> [SELECTED EXCERPT]:

Increasing My Credit Limit 7.5k (and Other Thoughts)

Erik Basics, Financial Education, Thoughts of a Mastermind 13 Comments

Over the past two weeks, I’ve been constantly challenging my thoughts on how the world works, what is important in my life, and what do I want to be doing in the coming years. A thought which has been constantly in my head is how can I make responsible choices in saving and spending money, and growing my wealth? This post is going to talk about some thoughts I have and some actions I have taken with regards to saving and spending money, and growing my wealth.

How can I make responsible choices in saving, spending, and growing my wealth?

Where I’m at Financially in 2017

First off, I’ll give a brief overview of my current financial status in January 2017. For income, I work at a regional bank where I make fairly good salary for my age. I also own a house and have 2 roommates who pay me rent. From an income standpoint, I’m doing fairly well for age, but am always looking to improve. It is important to never be complacent in your life. This is why I’m reading 75 books this year; I want to improve each and every day.

I’m a Natural Saver

For savings, I contribute 4% to a Roth 401k (company match is also 4%) and am able to save around 1.9k to 2.3k in cash a month. I believe saving money is very important and is essential to building wealth.

Like I mentioned above, I’m able to save around 1.9k to 2.3k in cash in a given month. I live fairly frugally, and do not spend much on non-necessary items. For spending, I have my mortgage, which I am not prepaying (the loan is a 2.625% 5/1 ARM), and have usual expenses of around $600 a month (food, utilities, fun). In addition, I have about $10k in savings which I treat as an emergency fund for myself and my house.

Here’s a simple snapshot of my net worth at the end of 2016. (Serious question here, how should I value my house?? Zillow has given me 60k in appreciation in 1 year!!)

net worth summary at end of 2016

Now that we have gone through and discussed where I am currently at financially, I can start discussing where I want to go and what actions I have taken so far in 2017 to get there.

First, before I get into my action steps, I’ll discuss what I want to set myself up for in the future.

  • I want to be able to run my own business in the future. Whether that be in real estate, where I have some experience already with my house, running a website, such as this one, or running a brick-and-mortar business, I need to work on my management skills sooner rather than later.
  • I want to be able to build my income to a level where I could choose to not have to work for an extended period of time. This goes hand in hand with the first thought; if I owned cash-flowing assets which produced decent income, I would be free to do what I want, when I want. Certainly, this is a fun thing to think about! In addition, by becoming financially well off, I will be able to provide for my future family and friends.

My Action Steps Taken in 2017

1. Open up 2 New Credit Cards

One thing which is very important in business, and life, is being creditworthy. I have opened 2 credit cards in 2017 to take advantage of perks and rewards. 1. A Target Credit Card, which gives 5% back on all purchases and 2. an Amazon Credit Card, which gives 5% back on all purchases through Amazon, 2% back on select other purchases, and 1% on everything else. In addition to these great perks, I received a $70 Amazon gift card!

> [EXERCISE GOAL]: In the post about raising a credit limit, why did the writer open two new credit cards in 2017? Answer in one to three sentences.

> [INFORMATION SUPPLIED]:
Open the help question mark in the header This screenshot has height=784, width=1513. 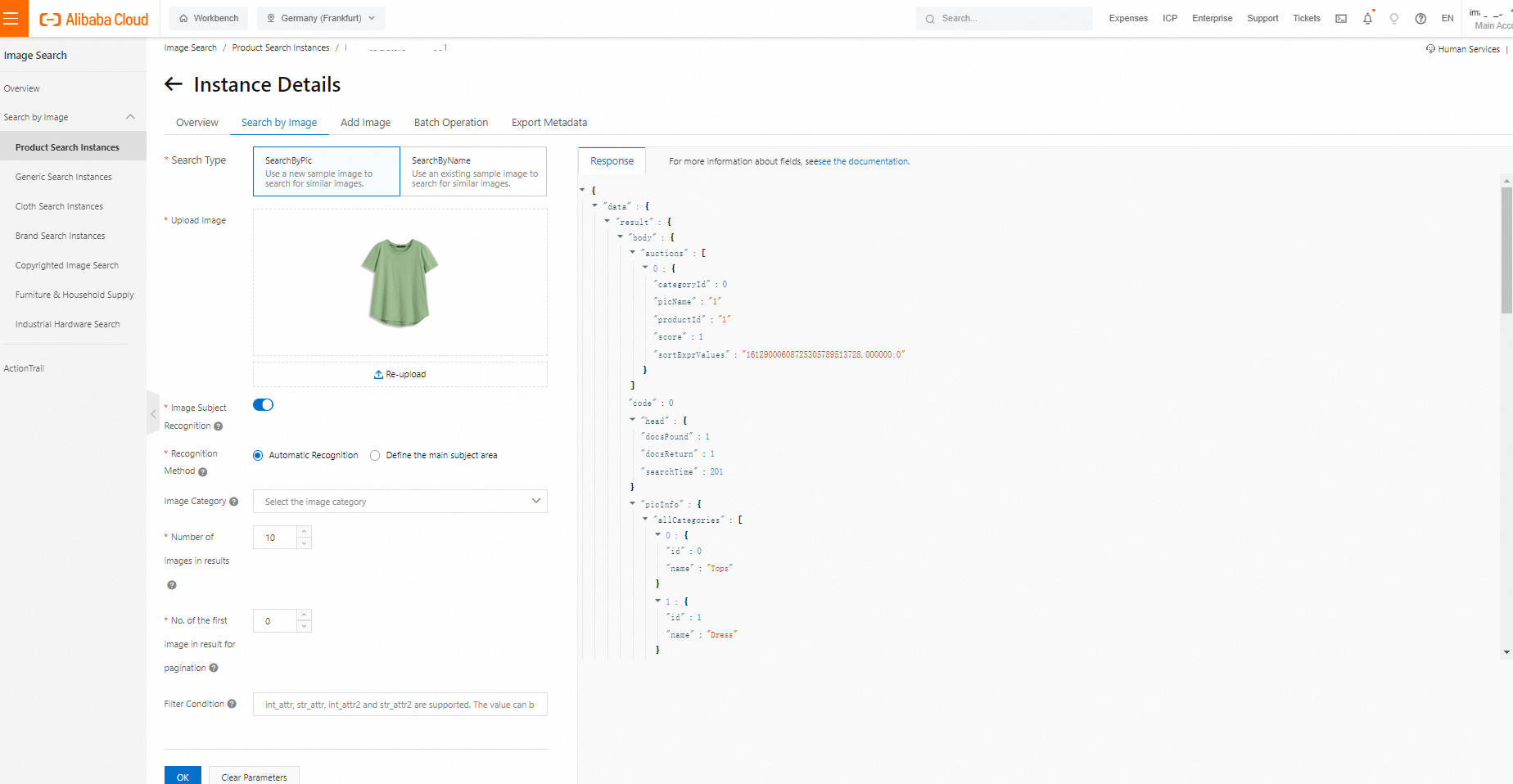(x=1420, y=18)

--

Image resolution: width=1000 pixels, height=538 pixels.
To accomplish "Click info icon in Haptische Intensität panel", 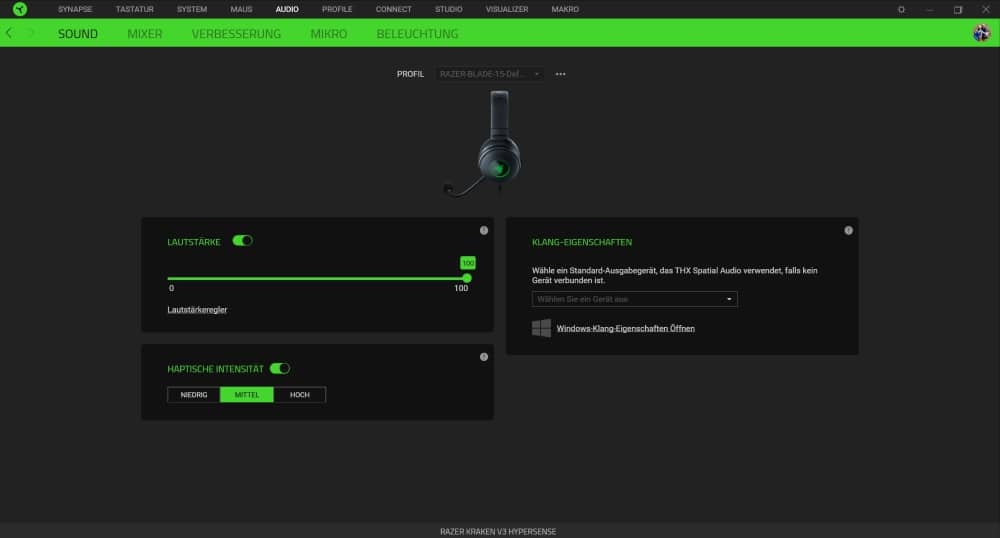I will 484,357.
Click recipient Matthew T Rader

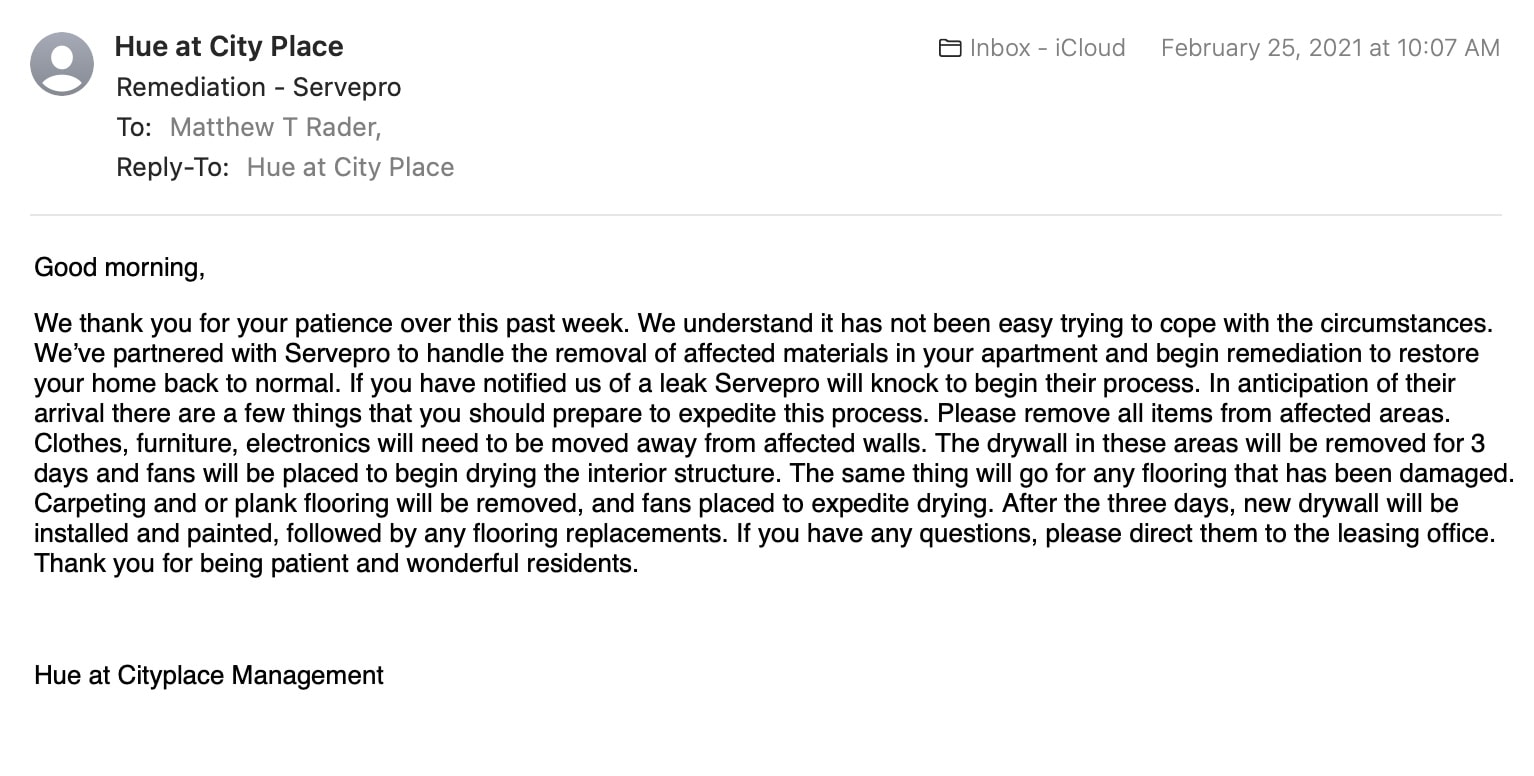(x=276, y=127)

> [TASK ANSWER]: The writer considers being creditworthy very important in business and in life, and opened the Target and Amazon cards to take advantage of their perks and rewards. The Target card gives 5% back on all purchases. The Amazon card gives 5% back on Amazon purchases, 2% on select other purchases and 1% on everything else.